「どのぐらい待ちくたびれたかというとね、沢山の数を数えても足りなくて、一人で物語を声に出して、でも聞いてくれる人はいなくて。あ、そうだわ、私、『彼』に会ったの。沢山の場所へ案内してあげて、いつか、あなたにそれを聞かせてあげたいって、ずっと思っていたの」

 少女は、一方的に話し続けた。自分よりも華奢で小さなエルを、もう一度抱きしめ、それからようやくエルをまじまじと観察し、小首を傾げた。

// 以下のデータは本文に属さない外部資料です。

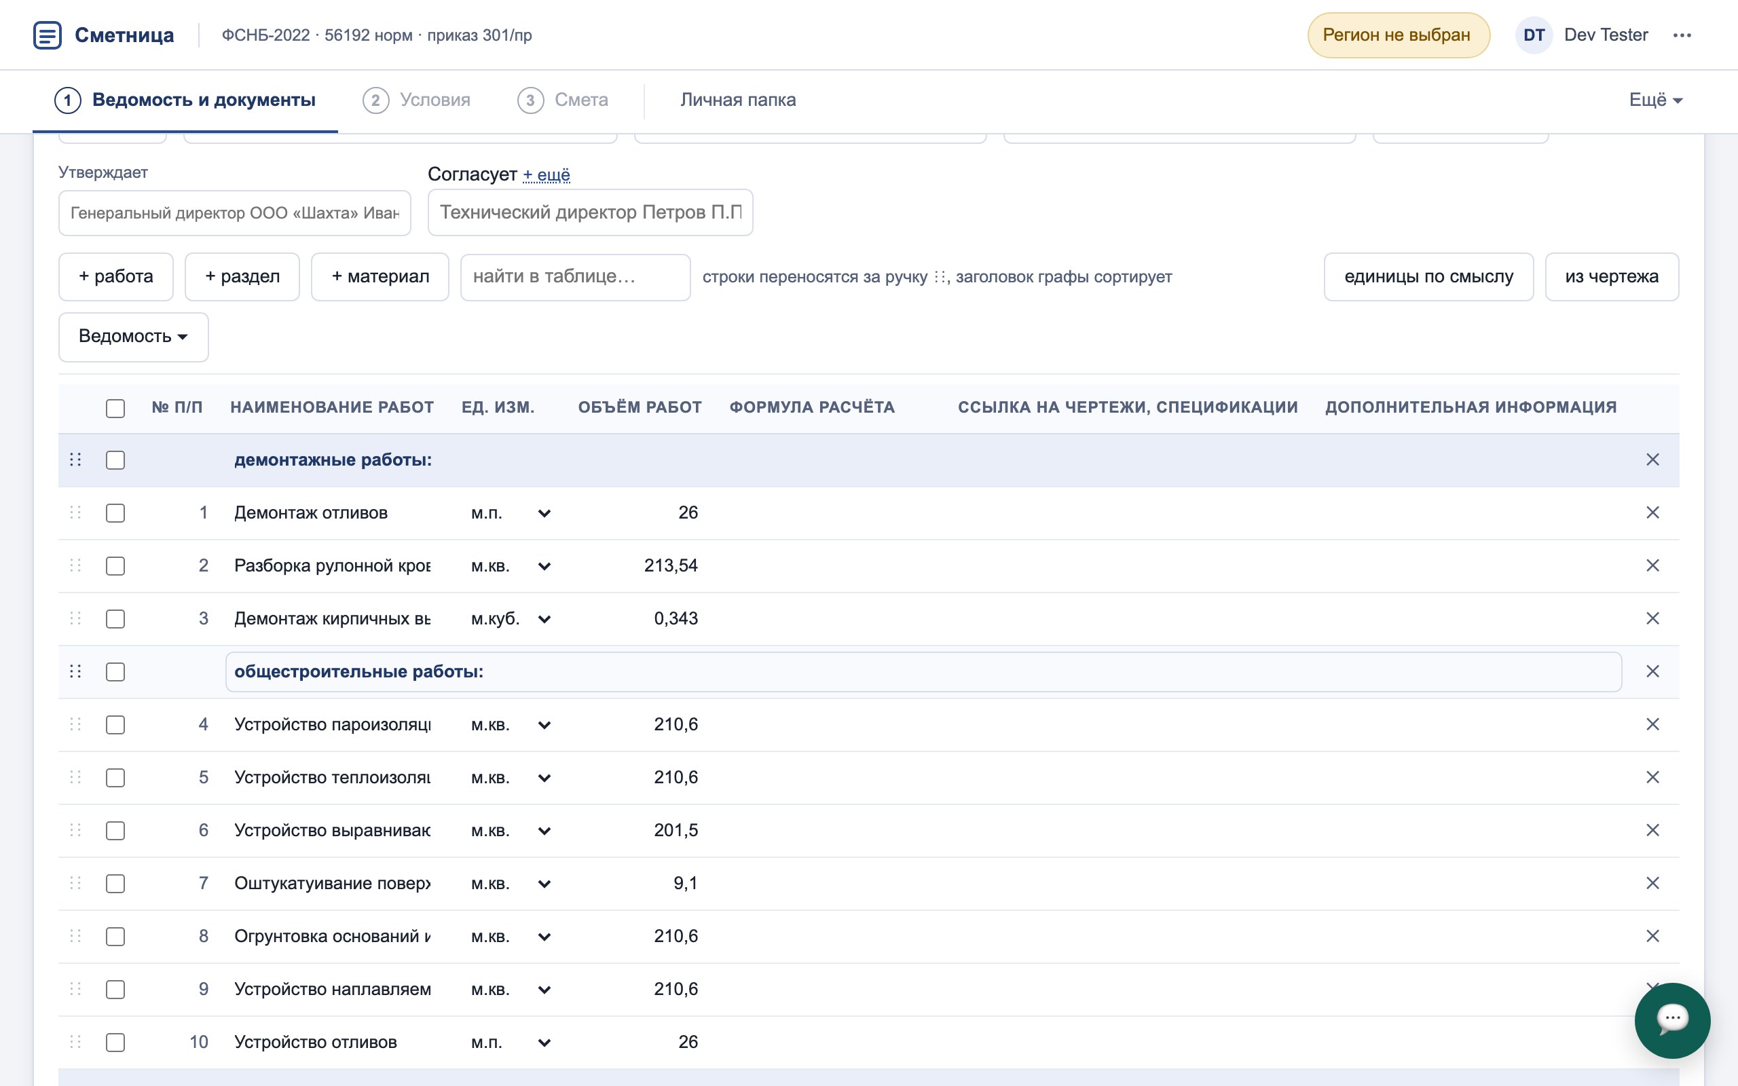Click the + ещё link near Согласует
Screen dimensions: 1738x1086
[x=546, y=175]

「あなた、ちっとも大きくならないのね。今も、私の方が大きいわ」


 その言葉に、エルは困惑した。忘れてしまうほど遠い昔に、こうして話した事があるような気がするが、よくは思い出せなかった。

「……君は、俺を知っているの?」

 思わず尋ねると、少女が、きょとんとした顔でエルを見た。

 不意に、空間に漂う空気の質が変化した。次第に、少女の青い瞳から愛敬の光りが消え、表情から意思が消えた。

「……私、どうして、あなたを待っていたのだったかしら」

 彼女はぼんやりと呟いて、エルの身体から手を離した。

 エルが見つめる先で、彼女の髪が少し短くなり、その容姿も一、二歳ほど若返った。胸の膨らみも長い頸筋も、途端に幼さを帯び始める。